Apabila pasien kooperatif dan cakap dapat ditanyakan mengenai keberadaan keluarga
atau alamat keluarga.

3. Mengkaji apakah pasien mengalami kondisi yang mengindikasikan terlantar.

a. Mengkaji apa yang dialami pasien yang mengindikasikan terlantar untuk anak < 18
tahun misalnya : kehilangan hak asuh orang tua, korban penculikan, korban bencana
/ konflik, eksploitasi ekonomi dan/atau seksual.

b. Untuk pasien lansia > 60 tahun dapat dikaji kriteria terlantar pasien lansia, yaitu :
pakaian < 2 stel, tidak memilki tempat tidur, tempat tinggal < 8m2, makan < 2x/hari,
makan daging < 1x/minggu, sakit yang tidak diobati secara medis.

4. Mengkaji kondisi yang mengindikasikan terlantar pada pasien cacat.

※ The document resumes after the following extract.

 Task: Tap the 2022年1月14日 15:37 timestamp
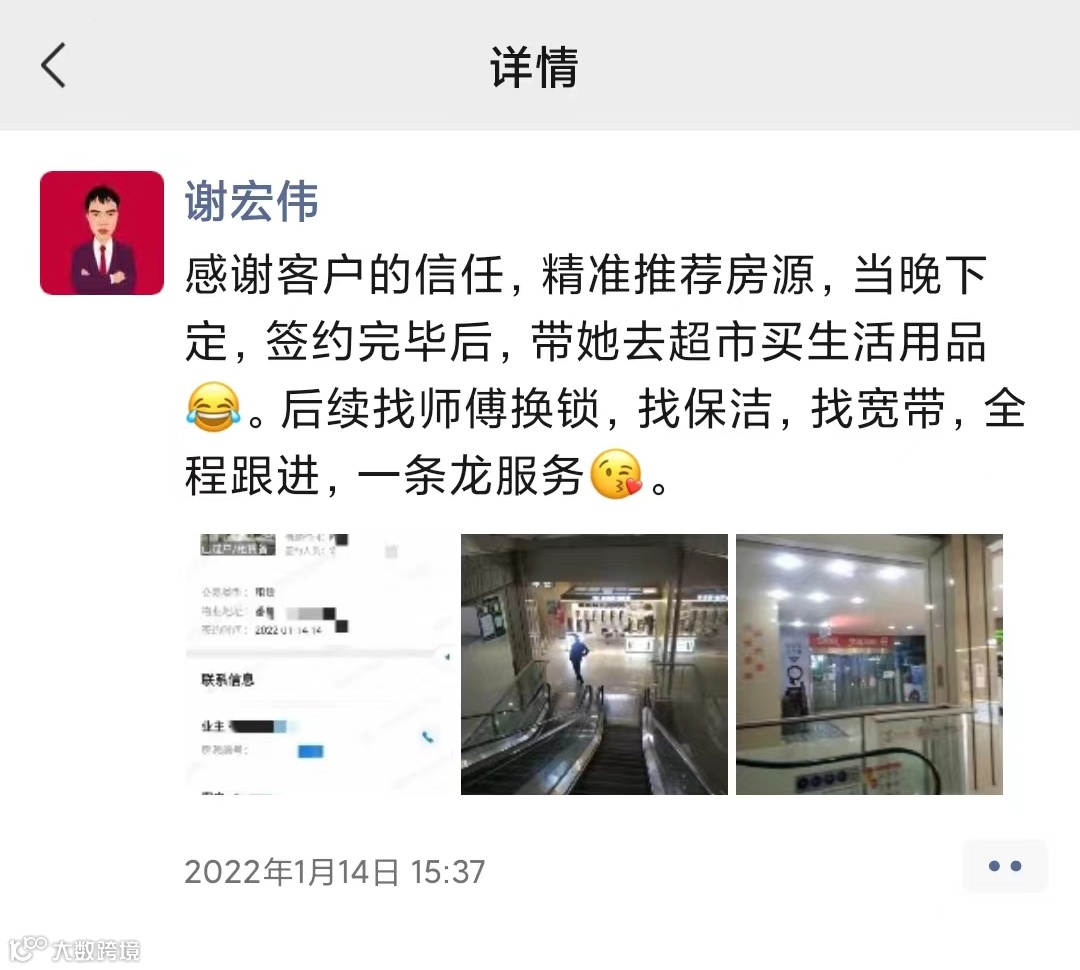[x=335, y=872]
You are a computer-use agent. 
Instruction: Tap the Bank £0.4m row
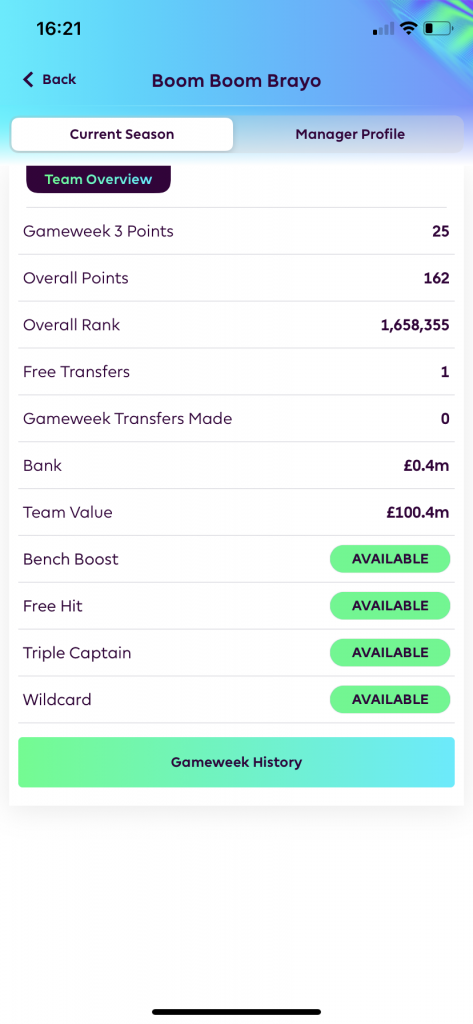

Untuk pasien cacat dikaji kategori kecacatannya, kemudian dikaji kemandirian pasien
dengan mengkaji hambatan dalam aktivitas sehari-hari akibat kecacatan.

5. Mengkaji kondisi pasien akibat terlantar.

Mengkaji kondisi pasien akibat terlantar. Pada umumnya pasien yang terlantar
mengalami hal-hal berikut : gangguan tumbuh kembang (untuk anak-anak), malnutrisi
akibat kurang makan, sakit yang dibiarkan, penampilan tidak terawat, keadaan umum
lemah.

6. Tindak lajut terhadap pasien terlantar.

12
Tindak lanjut yang dilakukan terhadap pasien terlantar yaitu : penanganan medis,
dilaporkan ke dinas sosial atau kepolisian, atau dirujuk ke rumah sakit lain yang
bekerjasama dengan dinas sosial, dapat dilakukan pendampingan psikologis terutama
untuk pasien anak-anak.

C. Dokumen Lembar Asesmen Awal Korban Kekerasan dan Terlantar

(1) Semua hal – hal yang bersifat informatif untuk disampaiakan harus dicatat dalam rekam
medis.
(2) Seluruh dokumen mengenai lembar Asesmen Awal Korban Kekerasan dan Terlantar
harus disimpan bersama-sama rekam medis.
(3) Format lembar Asesmen Awal Korban Kekerasan dan Terlantar menggunakan formulir
dengan ketentuan sebagai berikut :
a. Diketahui dan ditandatangani oleh perawat yang mengisi sesuai kolom yang diisi.
b. Format harus terisi lengkap maksimal 24 jam setelah pasien rawat inap.

BAB V

DOKUMENTASI PELAPORAN

Catatan informasi pasien ditulis dalam lembar Asesmen Awal Korban Kekerasan dan
Terlantar didokumentasikan dalam status pasien, dievaluasi oleh rekam medis dalam
ketidaklengkapan catatan medis (KLPCM). Persyaratan, petunjuk pengisian persetujuan
tindakan medis sebagaimana telah dijelaskan pada bab tatalaksana.

13
BAB VI

PENUTUP

Dengan ditetapkannya Panduan Lembar Asesmen Awal Korban Kekerasan dan


Terlantar ini maka setiap petugas kesehatan Rumah Sakit Umum Aminah Blitar agar
melaksanakan ketentuan tentang panduan ini dengan sebaik - baiknya.